Task inputs:
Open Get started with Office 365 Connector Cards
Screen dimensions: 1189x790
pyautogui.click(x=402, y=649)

* * *

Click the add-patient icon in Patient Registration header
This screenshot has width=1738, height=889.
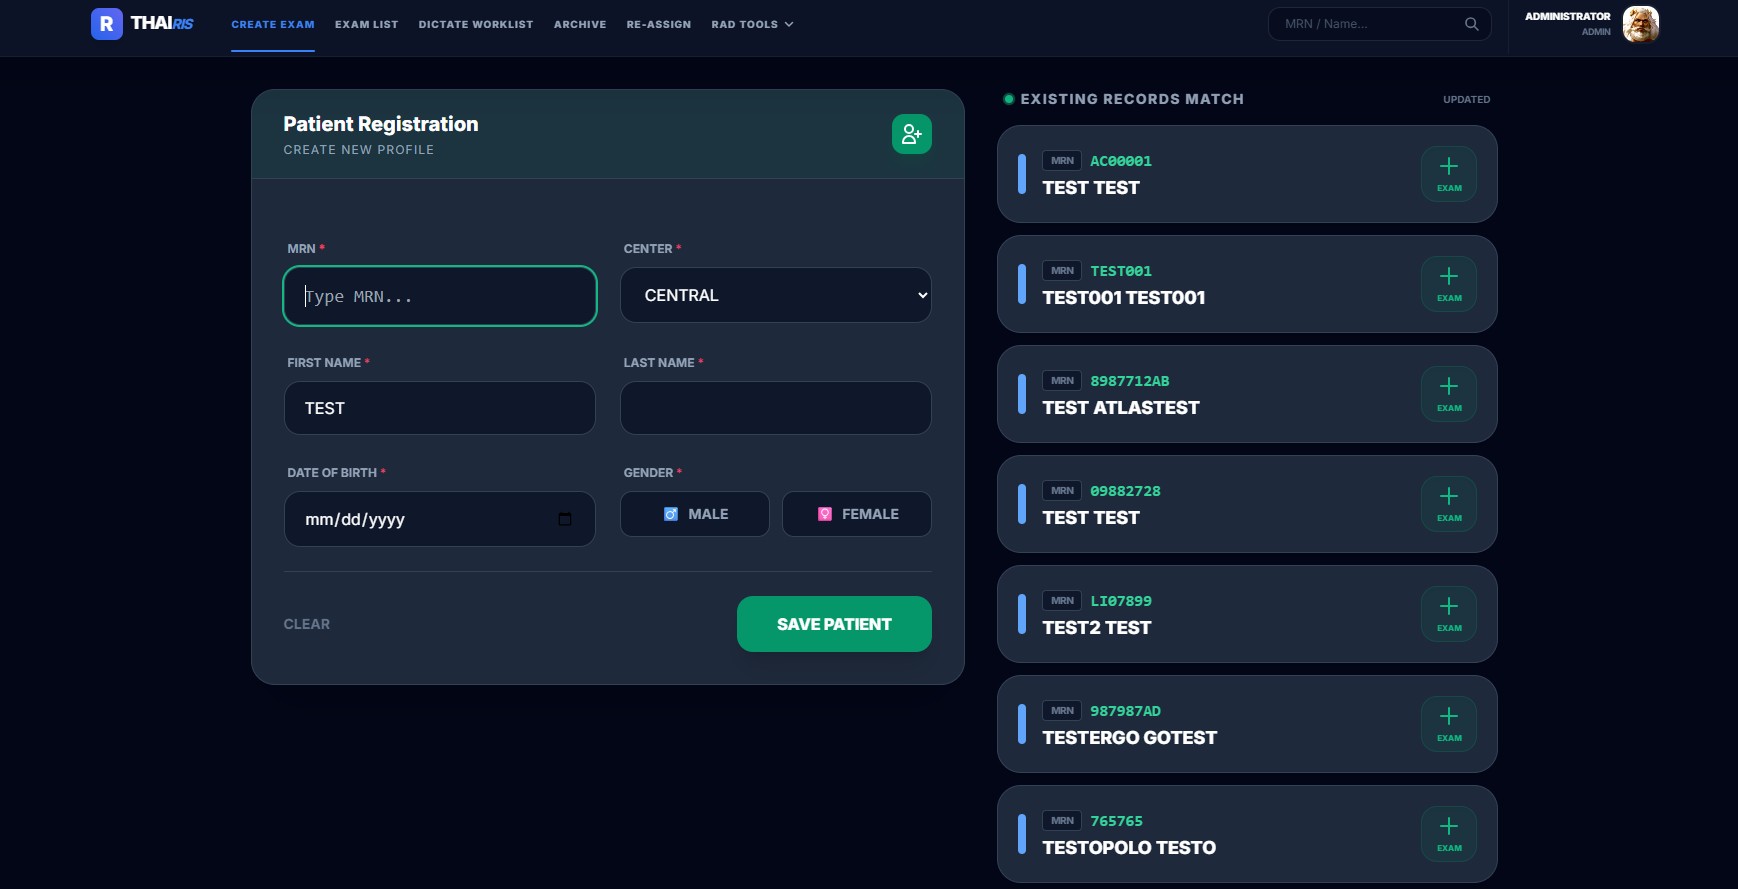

Directions for this task:
Within the listing above, give again exactly every line from the line with "Click the add-patient" through the line with "This screenshot has width=1738, height=889.", both included, and no other line.

Output below:
Click the add-patient icon in Patient Registration header
This screenshot has width=1738, height=889.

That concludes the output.